I'm always moved by these arguments. The only reason I would watch Dallas football, the nation's team as the flacks told us, was the fleeting glimpse of the Dallas Cowgirls. I'm a sucker for pom poms.
It's not a dirty trick by the Kucinich campaign so much as a Democratic tradition. JFK also played the wife card with Jackie in the 1960 election.
Kucinich also happens to be the most provocative candidate, whose only rival in making the most sense is Mike Gravel, the guy who is always telling us the emperor has no clothes. But the TV debate producers treat him as a clown.
Dennis Kucinich has something most of the other candidates don't have. He's sincere. He thinks diplomacy is important, although he may not appreciate that a lot of those people aren't interested in being our buddies. He is a fresh voice worth listening to in the nano-seconds he gets in these debates where theoretically all candidates are equal except some are more equal than others.
In the Republican debates, Rep. Ron Paul has won my vote. He is electrifying. What he has to say shocks the others on the bandstand. He especially makes Rudy's hair stand on end. In the rare moments Paul gets to speak, he actually says something.
Ron Paul is one of those political figures who has a lot of trouble getting network face time in this system of free speech. But he's all over the Internet, saying real things that make a lot of sense. If the polls were open to only those who are Internet connected --not a bad idea-- Paul would win in a landslide.
Whenever the establishment political analysts mention Paul's name they always note that he is at 1% in the polls. The worst example of loading the deck against the lesser-known candidates I've seen was during the Aug. 19 debate hosted by George Stephanopoulos on ABC News' This Week. They actually posted the candidate's latest poll numbers on their ID's.

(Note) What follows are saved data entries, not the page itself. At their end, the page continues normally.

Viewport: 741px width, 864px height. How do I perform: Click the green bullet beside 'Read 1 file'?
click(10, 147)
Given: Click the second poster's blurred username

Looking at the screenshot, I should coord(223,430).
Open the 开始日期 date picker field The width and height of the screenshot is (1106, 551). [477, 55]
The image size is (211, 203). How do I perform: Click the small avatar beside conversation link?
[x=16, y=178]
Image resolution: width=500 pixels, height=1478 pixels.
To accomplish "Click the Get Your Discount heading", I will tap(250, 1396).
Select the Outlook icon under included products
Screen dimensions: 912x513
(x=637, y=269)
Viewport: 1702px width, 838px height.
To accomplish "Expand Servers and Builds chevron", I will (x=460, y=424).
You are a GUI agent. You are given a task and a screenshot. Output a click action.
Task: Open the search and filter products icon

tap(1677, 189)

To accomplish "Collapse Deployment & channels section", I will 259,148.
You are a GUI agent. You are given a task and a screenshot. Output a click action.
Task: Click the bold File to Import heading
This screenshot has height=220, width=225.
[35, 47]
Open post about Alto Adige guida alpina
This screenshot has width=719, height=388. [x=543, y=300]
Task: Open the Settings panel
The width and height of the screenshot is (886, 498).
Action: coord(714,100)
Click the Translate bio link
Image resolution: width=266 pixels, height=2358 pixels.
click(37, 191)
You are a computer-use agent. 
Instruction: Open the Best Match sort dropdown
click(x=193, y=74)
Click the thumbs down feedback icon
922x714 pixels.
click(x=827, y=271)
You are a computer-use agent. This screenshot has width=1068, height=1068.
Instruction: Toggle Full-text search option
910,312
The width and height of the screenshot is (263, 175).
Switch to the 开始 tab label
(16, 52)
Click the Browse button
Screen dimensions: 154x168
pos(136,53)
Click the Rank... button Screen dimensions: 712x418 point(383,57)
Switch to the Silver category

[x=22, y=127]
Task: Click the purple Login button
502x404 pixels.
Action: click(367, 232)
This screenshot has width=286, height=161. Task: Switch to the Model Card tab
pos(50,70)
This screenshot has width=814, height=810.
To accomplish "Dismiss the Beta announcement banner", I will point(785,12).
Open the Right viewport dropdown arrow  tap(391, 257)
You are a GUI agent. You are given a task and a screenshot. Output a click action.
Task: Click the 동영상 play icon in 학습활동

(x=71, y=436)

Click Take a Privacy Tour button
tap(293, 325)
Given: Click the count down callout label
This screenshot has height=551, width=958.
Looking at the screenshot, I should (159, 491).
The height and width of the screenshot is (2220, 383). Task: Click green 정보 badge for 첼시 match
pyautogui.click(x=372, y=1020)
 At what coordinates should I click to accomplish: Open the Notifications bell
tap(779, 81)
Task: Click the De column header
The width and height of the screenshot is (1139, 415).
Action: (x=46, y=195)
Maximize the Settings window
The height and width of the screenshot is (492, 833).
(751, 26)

How would George and ABC News executives like seeing their latest Nielsen numbers next to the ABC logo every week?
Anyway, these early poll results are as reliable as telephone polls. I mean the actual telephone pole, not those pseudo-scientific phone conversations conducted with the few people who happen to be home and don't hang up on them as telemarketers.
Rep. Paul has been a lone voice in Congress for some time. One of his jobs was service on the House Committee, overseeing public housing. I remember the day the committee was investigating HUD, and he said, in effect, "Why don't we just abolish the whole department." Phones starting ringing all day on the Hill, from contractors worried the gravy train would stop.
Ron Paul is not the most telegenic. But he is not a phony. Some Republicans are flip flopping around so much that if they were windmills they could generate enough electric power to run our TV sets. Ron Paul sticks to his positions.
So I guess this makes me a Paulist. Until I catch Rep. Kucinich speaking in the next debate and see the lady in the red hair.
What worries me so much is not who will win the dancing with the stars debating game show but how shocked the American TV audience will be come this first Tuesday in November. You mean, the election won't take place until 2008? So what are they flapping their gums so much on the TV news shows about who is ahead in the polls and other nonsense that passes for political discourse these days?
Why don't they just say, in the words of the most authoritative political commentator of all time, Emily Litella, "never mind."